Multiple Space into one + 65,33,17,9,5,3,2

  • All,

    I have recently read Jeff Moden's Multiple space into one space article and i saw M's reply on this topic.

    He gave the below solution to resolve the same issue.

    set @s-2 = '*' + replicate(' ',7998) + '*'

    select len(@s)

    set @s-2 = replace(replace(replace(replace(replace(replace(ltrim(rtrim(@s)),

    replicate(' ',32+1),' '),replicate(' ',16+1),' '),replicate(' ',8+1),' '),replicate(' ',4+1),' '),replicate(' ',2+1),' '),replicate(' ',1+1),' ')

    select len(@s)

    select @s-2

    CREATE FUNCTION dbo.fn_CleanUp_MichaelMeierruth_MKII(@S VARCHAR(8000))

    RETURNS VARCHAR(8000)

    BEGIN

    RETURN replace(replace(replace(replace(replace(replace(replace(ltrim(rtrim(@s)),

    ' ',' '),

    ' ',' '),

    ' ',' '),

    ' ',' '),

    ' ',' '),

    ' ',' '),

    ' ',' ')

    END

    Seems like both are same except one extra REPLACE.

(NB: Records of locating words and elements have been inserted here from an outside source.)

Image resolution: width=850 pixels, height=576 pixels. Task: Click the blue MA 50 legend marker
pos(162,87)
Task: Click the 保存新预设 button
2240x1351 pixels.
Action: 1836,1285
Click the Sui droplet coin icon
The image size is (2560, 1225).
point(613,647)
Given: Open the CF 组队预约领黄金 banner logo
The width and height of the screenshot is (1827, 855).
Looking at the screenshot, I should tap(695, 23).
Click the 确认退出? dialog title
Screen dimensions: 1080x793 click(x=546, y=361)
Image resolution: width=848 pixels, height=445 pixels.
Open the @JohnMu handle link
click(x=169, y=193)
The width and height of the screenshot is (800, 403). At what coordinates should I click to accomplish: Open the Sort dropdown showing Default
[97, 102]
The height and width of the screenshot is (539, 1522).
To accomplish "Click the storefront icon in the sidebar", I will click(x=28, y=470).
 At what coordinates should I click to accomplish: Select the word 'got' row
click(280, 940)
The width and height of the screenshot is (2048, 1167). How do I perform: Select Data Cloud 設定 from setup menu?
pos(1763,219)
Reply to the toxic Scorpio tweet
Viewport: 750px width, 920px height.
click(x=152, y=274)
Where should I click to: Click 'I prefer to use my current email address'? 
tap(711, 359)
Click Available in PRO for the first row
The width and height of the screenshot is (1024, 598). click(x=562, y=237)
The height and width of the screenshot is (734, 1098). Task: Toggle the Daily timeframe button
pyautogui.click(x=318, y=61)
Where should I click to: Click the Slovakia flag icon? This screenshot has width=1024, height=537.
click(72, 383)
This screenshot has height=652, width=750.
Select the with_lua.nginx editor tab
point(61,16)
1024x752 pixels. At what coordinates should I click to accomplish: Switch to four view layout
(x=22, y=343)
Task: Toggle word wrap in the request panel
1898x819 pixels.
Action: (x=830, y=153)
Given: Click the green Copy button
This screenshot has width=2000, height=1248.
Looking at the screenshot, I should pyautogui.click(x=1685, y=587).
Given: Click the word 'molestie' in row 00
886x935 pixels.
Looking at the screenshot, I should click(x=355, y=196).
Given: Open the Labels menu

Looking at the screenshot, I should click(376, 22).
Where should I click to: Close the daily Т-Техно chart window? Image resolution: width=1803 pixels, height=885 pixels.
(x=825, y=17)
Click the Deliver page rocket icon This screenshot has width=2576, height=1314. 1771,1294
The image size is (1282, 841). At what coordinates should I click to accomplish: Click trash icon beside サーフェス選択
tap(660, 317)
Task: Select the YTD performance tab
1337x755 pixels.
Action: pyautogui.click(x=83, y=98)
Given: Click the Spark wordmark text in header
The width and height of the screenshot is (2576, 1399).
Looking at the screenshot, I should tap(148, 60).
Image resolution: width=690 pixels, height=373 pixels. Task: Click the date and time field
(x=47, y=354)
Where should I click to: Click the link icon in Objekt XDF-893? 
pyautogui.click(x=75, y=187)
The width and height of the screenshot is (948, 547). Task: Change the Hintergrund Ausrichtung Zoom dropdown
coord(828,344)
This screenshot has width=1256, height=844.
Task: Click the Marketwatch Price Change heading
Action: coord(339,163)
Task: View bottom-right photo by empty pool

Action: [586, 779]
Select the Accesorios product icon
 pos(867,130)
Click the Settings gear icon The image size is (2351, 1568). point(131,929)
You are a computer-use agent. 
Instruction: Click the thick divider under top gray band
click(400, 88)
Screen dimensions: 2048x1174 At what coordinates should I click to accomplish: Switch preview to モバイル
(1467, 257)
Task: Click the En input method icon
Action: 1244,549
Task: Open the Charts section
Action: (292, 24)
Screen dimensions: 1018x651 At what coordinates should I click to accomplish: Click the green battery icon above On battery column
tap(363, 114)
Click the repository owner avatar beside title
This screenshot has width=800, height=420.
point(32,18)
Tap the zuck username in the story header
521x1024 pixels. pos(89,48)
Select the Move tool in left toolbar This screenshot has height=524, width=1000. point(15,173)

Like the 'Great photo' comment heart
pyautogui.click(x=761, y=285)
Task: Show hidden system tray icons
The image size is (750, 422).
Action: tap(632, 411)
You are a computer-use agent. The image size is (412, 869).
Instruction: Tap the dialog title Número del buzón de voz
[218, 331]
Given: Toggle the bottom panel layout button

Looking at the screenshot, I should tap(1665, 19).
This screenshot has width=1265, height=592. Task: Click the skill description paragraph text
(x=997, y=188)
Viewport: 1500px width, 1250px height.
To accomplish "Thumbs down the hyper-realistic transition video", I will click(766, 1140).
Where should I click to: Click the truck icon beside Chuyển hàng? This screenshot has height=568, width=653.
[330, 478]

    Spaces are manually added and in the first one REPLICATE function is used to do the same.

    My question is, what is this number denotes?

    65,33,17,9,5,3,2

    On what basis, the above numbers are selected. what is the mathematics behind these numbers?

    on what basis we have to choose the number?

    say for example , I have to delete space from the below string.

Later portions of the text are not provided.